■ Exercise text
*** Begin section ***

(509d) Hydrogen Sulfide Removal with Polymer Membranes for Fuel-Cell Applications | AIChE

(509d) Hydrogen Sulfide Removal with Polymer Membranes for Fuel-Cell Applications

Authors 

Huang, J. - Presenter, Department of Chemical and Biomolecular Engineering, The Ohio State University
Zou, J. - Presenter, Department of Chemical and Biomolecular Engineering, The Ohio State University
Ho, W. W. - Presenter, The Ohio State University


Hydrogen sulfide is a common contaminant in the hydrogen that poisons the fuel cell anode catalyst. Since this poisoning mechanism is irreversible, even trace concentrations of H2S ( > 10 ppb) in the hydrogen can significantly degrade fuel cell performance. So it must be almost completely removed prior to feeding hydrogen to fuel cells. In this study, polymer membranes containing amino groups were investigated to remove H2S for hydrogen purification for proton-exchange membrane (PEM) fuel cells. The membranes require no regeneration step and have no moving parts in the pressure driven separation, all of which enable the H2S removal process both compact in size and effective in operation.

*** End section ***

■ Dataset excerpts
*** Begin section ***

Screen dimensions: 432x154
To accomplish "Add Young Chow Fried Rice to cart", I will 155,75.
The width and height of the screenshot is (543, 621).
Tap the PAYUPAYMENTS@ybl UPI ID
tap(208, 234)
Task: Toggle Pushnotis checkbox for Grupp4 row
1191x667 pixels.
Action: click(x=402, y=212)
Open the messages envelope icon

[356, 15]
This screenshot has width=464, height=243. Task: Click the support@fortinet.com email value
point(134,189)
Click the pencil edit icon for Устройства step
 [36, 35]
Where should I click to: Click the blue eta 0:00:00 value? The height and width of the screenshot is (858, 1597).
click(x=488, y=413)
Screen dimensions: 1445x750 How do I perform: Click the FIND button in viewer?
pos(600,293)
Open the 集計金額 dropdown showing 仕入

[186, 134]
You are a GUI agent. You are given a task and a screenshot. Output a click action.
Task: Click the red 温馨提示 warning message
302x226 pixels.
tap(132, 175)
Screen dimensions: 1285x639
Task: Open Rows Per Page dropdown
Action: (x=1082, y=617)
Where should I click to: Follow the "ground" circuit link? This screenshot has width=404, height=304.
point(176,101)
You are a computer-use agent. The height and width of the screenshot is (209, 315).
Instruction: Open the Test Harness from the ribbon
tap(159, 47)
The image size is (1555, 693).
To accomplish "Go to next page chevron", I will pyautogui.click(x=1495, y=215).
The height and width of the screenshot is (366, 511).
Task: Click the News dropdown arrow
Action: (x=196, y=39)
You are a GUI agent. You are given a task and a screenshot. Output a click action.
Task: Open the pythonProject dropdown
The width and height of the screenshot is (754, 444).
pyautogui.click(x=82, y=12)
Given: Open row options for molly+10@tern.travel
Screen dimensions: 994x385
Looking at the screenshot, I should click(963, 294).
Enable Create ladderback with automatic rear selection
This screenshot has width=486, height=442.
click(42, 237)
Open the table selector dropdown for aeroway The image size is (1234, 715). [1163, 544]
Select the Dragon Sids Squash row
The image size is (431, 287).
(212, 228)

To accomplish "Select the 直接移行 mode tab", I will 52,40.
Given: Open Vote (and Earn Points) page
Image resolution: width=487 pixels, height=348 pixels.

*** End section ***

■ What is required
Name every author listed for the abstract above on hydrogen sulfide removal with polymer membranes.

■ Result of the exercise
Huang, J.; Zou, J.; Ho, W. W.